Thursday, February 21, 2008

at least L Lo doesn't talk in that goddamn baby voice like marilyn did at 36 years old.



I know. Let's take two middlin' actresses, both of whom like to drink, screw, take bad advice from managers, look better with their natural hair color, and do copious amounts of drugs.

We'll label one a classic beauty, put her on coffee mugs and screensavers and regard as the epitome of feminine glamour.

The other we'll hold up as example of the downfall of womanhood and American society and label a contemptible whore.

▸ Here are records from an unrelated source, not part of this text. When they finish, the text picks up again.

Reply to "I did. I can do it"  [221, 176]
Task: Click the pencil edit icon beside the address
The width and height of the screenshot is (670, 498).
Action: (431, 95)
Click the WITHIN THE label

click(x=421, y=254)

LINDSAY LOHAN, HOW DARE YOU, A DRUGGED UP BOTTLE BLONDE ACTRESS, TRY TO EMULATE ANOTHER DRUGGED UP BOTTLE BLONDE ACTRESS? JUST WHO DO YOU THINK YOU ARE?

7 comments:

mootpoint said...

THANK YOU.

Anonymous said...

AMEN

Sabina said...

Marilyn's baby voice really is intolerable.

pb said...

SHAZBOT.

Robert said...

The question I have is: If Lohan is trying to jumpstart her career by doing the Marilyn thing (and, hey, it's worked for lots of women, starting with Madonna), why pick the drugged out/burned out/soon to be dead Marilyn. Do you think she knew the implication of reenacting that shoot, or did her handlers simply not tell her so she could get a pay day?

And since when did New York become a soft-core titty magazine? Is this its response to TimeOut New York's sex issue?

Jeanette said...

Um, her breasts are perfect.

Anonymous said...

Yes, those really are nice breasts. Um, I mean TITS!